----- Supplied data

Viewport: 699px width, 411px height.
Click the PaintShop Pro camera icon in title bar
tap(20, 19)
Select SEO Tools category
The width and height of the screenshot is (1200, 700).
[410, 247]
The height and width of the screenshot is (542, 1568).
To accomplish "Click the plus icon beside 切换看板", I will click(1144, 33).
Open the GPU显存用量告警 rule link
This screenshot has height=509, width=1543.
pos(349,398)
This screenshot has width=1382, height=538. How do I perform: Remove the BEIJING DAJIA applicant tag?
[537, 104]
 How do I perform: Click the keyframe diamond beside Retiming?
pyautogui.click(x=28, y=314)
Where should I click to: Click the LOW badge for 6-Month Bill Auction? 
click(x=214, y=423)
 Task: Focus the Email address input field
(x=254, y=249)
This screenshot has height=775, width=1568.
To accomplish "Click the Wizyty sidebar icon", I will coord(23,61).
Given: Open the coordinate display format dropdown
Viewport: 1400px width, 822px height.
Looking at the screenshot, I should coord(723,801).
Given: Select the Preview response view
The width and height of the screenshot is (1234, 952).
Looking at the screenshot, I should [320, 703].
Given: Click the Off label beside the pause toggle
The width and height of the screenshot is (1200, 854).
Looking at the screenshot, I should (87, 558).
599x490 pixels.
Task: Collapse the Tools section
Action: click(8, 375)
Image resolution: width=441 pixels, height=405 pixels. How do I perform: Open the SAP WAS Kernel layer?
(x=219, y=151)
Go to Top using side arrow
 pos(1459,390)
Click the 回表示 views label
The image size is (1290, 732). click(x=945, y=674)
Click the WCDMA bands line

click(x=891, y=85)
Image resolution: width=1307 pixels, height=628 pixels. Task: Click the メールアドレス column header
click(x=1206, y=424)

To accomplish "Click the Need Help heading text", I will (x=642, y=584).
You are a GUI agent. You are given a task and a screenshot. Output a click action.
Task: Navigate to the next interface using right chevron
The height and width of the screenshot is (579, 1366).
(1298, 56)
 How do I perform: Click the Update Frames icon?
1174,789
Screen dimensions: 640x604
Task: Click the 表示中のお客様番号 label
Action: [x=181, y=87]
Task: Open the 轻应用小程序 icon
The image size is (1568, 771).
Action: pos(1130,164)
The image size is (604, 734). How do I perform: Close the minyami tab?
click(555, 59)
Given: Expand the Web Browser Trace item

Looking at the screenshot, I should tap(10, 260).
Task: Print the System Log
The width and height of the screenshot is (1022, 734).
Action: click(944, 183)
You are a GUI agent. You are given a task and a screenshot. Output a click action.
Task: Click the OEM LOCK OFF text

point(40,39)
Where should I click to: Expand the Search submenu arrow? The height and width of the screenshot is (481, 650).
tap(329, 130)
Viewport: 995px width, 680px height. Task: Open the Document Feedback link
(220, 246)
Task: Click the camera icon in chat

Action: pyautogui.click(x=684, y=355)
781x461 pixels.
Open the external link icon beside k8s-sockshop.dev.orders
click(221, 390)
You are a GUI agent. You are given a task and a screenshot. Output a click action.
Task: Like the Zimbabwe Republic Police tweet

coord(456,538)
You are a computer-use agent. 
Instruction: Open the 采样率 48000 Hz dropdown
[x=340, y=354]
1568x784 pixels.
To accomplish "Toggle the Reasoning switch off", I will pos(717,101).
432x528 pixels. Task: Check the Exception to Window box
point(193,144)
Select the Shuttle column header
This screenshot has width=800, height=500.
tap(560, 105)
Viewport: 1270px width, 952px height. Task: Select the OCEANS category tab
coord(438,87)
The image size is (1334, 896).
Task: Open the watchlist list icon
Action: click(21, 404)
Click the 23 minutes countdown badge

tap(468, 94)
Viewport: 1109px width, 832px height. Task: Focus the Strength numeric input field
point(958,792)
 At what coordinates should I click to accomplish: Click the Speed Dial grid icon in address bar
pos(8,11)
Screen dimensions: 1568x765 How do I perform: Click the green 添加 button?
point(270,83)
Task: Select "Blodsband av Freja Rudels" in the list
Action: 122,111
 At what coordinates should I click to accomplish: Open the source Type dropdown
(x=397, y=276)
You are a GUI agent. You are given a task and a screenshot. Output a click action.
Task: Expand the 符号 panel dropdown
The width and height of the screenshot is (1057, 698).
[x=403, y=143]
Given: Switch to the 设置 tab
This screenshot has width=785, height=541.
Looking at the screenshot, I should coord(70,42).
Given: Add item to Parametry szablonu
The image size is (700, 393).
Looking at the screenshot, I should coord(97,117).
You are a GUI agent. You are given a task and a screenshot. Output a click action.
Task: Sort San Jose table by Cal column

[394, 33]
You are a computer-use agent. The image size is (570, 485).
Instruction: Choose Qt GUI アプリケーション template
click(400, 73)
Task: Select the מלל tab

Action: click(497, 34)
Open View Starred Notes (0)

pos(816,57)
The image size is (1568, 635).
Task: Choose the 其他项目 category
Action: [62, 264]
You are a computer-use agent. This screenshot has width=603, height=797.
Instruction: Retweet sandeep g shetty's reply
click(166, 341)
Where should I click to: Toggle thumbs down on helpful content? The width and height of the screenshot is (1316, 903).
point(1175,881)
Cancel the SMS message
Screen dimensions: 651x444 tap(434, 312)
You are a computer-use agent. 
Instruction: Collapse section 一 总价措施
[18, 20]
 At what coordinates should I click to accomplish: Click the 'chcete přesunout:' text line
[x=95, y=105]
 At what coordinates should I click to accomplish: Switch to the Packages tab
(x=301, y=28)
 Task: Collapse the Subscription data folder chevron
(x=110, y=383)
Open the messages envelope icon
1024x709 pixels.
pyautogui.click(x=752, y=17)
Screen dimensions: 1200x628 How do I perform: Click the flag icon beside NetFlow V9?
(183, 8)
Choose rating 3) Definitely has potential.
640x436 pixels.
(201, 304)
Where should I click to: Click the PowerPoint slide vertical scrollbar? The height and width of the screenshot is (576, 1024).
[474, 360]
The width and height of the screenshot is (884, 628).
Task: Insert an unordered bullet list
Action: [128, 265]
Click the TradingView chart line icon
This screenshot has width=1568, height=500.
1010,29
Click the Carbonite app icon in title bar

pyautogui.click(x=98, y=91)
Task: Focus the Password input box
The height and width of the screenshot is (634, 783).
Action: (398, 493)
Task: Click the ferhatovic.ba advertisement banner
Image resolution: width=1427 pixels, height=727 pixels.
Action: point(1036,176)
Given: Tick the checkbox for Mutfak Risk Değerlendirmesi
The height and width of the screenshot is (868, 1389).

----------

[Problem to solve] Retype each record exactly, leaving nothing out.

[Answer box]
Viewport: 699px width, 411px height.
Click the PaintShop Pro camera icon in title bar
tap(20, 19)
Select SEO Tools category
The width and height of the screenshot is (1200, 700).
[410, 247]
The height and width of the screenshot is (542, 1568).
To accomplish "Click the plus icon beside 切换看板", I will click(1144, 33).
Open the GPU显存用量告警 rule link
This screenshot has height=509, width=1543.
pos(349,398)
This screenshot has width=1382, height=538. How do I perform: Remove the BEIJING DAJIA applicant tag?
[537, 104]
 How do I perform: Click the keyframe diamond beside Retiming?
pyautogui.click(x=28, y=314)
Where should I click to: Click the LOW badge for 6-Month Bill Auction? 
click(x=214, y=423)
 Task: Focus the Email address input field
(x=254, y=249)
This screenshot has height=775, width=1568.
To accomplish "Click the Wizyty sidebar icon", I will coord(23,61).
Given: Open the coordinate display format dropdown
Viewport: 1400px width, 822px height.
Looking at the screenshot, I should coord(723,801).
Given: Select the Preview response view
The width and height of the screenshot is (1234, 952).
Looking at the screenshot, I should [320, 703].
Given: Click the Off label beside the pause toggle
The width and height of the screenshot is (1200, 854).
Looking at the screenshot, I should (87, 558).
599x490 pixels.
Task: Collapse the Tools section
Action: click(8, 375)
Image resolution: width=441 pixels, height=405 pixels. How do I perform: Open the SAP WAS Kernel layer?
(x=219, y=151)
Go to Top using side arrow
 pos(1459,390)
Click the 回表示 views label
The image size is (1290, 732). click(x=945, y=674)
Click the WCDMA bands line

click(x=891, y=85)
Image resolution: width=1307 pixels, height=628 pixels. Task: Click the メールアドレス column header
click(x=1206, y=424)

To accomplish "Click the Need Help heading text", I will (x=642, y=584).
You are a GUI agent. You are given a task and a screenshot. Output a click action.
Task: Navigate to the next interface using right chevron
The height and width of the screenshot is (579, 1366).
(1298, 56)
 How do I perform: Click the Update Frames icon?
1174,789
Screen dimensions: 640x604
Task: Click the 表示中のお客様番号 label
Action: [x=181, y=87]
Task: Open the 轻应用小程序 icon
The image size is (1568, 771).
Action: pos(1130,164)
The image size is (604, 734). How do I perform: Close the minyami tab?
click(555, 59)
Given: Expand the Web Browser Trace item

Looking at the screenshot, I should tap(10, 260).
Task: Print the System Log
The width and height of the screenshot is (1022, 734).
Action: click(944, 183)
You are a GUI agent. You are given a task and a screenshot. Output a click action.
Task: Click the OEM LOCK OFF text

point(40,39)
Where should I click to: Expand the Search submenu arrow? The height and width of the screenshot is (481, 650).
tap(329, 130)
Viewport: 995px width, 680px height. Task: Open the Document Feedback link
(220, 246)
Task: Click the camera icon in chat

Action: pyautogui.click(x=684, y=355)
781x461 pixels.
Open the external link icon beside k8s-sockshop.dev.orders
click(221, 390)
You are a GUI agent. You are given a task and a screenshot. Output a click action.
Task: Like the Zimbabwe Republic Police tweet

coord(456,538)
You are a computer-use agent. 
Instruction: Open the 采样率 48000 Hz dropdown
[x=340, y=354]
1568x784 pixels.
To accomplish "Toggle the Reasoning switch off", I will pos(717,101).
432x528 pixels. Task: Check the Exception to Window box
point(193,144)
Select the Shuttle column header
This screenshot has width=800, height=500.
tap(560, 105)
Viewport: 1270px width, 952px height. Task: Select the OCEANS category tab
coord(438,87)
The image size is (1334, 896).
Task: Open the watchlist list icon
Action: click(21, 404)
Click the 23 minutes countdown badge

tap(468, 94)
Viewport: 1109px width, 832px height. Task: Focus the Strength numeric input field
point(958,792)
 At what coordinates should I click to accomplish: Click the Speed Dial grid icon in address bar
pos(8,11)
Screen dimensions: 1568x765 How do I perform: Click the green 添加 button?
point(270,83)
Task: Select "Blodsband av Freja Rudels" in the list
Action: 122,111
 At what coordinates should I click to accomplish: Open the source Type dropdown
(x=397, y=276)
You are a GUI agent. You are given a task and a screenshot. Output a click action.
Task: Expand the 符号 panel dropdown
The width and height of the screenshot is (1057, 698).
[x=403, y=143]
Given: Switch to the 设置 tab
This screenshot has width=785, height=541.
Looking at the screenshot, I should coord(70,42).
Given: Add item to Parametry szablonu
The image size is (700, 393).
Looking at the screenshot, I should coord(97,117).
You are a GUI agent. You are given a task and a screenshot. Output a click action.
Task: Sort San Jose table by Cal column

[394, 33]
You are a computer-use agent. The image size is (570, 485).
Instruction: Choose Qt GUI アプリケーション template
click(400, 73)
Task: Select the מלל tab

Action: click(497, 34)
Open View Starred Notes (0)

pos(816,57)
The image size is (1568, 635).
Task: Choose the 其他项目 category
Action: [62, 264]
You are a computer-use agent. This screenshot has width=603, height=797.
Instruction: Retweet sandeep g shetty's reply
click(166, 341)
Where should I click to: Toggle thumbs down on helpful content? The width and height of the screenshot is (1316, 903).
point(1175,881)
Cancel the SMS message
Screen dimensions: 651x444 tap(434, 312)
You are a computer-use agent. 
Instruction: Collapse section 一 总价措施
[18, 20]
 At what coordinates should I click to accomplish: Click the 'chcete přesunout:' text line
[x=95, y=105]
 At what coordinates should I click to accomplish: Switch to the Packages tab
(x=301, y=28)
 Task: Collapse the Subscription data folder chevron
(x=110, y=383)
Open the messages envelope icon
1024x709 pixels.
pyautogui.click(x=752, y=17)
Screen dimensions: 1200x628 How do I perform: Click the flag icon beside NetFlow V9?
(183, 8)
Choose rating 3) Definitely has potential.
640x436 pixels.
(201, 304)
Where should I click to: Click the PowerPoint slide vertical scrollbar? The height and width of the screenshot is (576, 1024).
[474, 360]
The width and height of the screenshot is (884, 628).
Task: Insert an unordered bullet list
Action: [128, 265]
Click the TradingView chart line icon
This screenshot has width=1568, height=500.
1010,29
Click the Carbonite app icon in title bar

pyautogui.click(x=98, y=91)
Task: Focus the Password input box
The height and width of the screenshot is (634, 783).
Action: (398, 493)
Task: Click the ferhatovic.ba advertisement banner
Image resolution: width=1427 pixels, height=727 pixels.
Action: point(1036,176)
Given: Tick the checkbox for Mutfak Risk Değerlendirmesi
The height and width of the screenshot is (868, 1389).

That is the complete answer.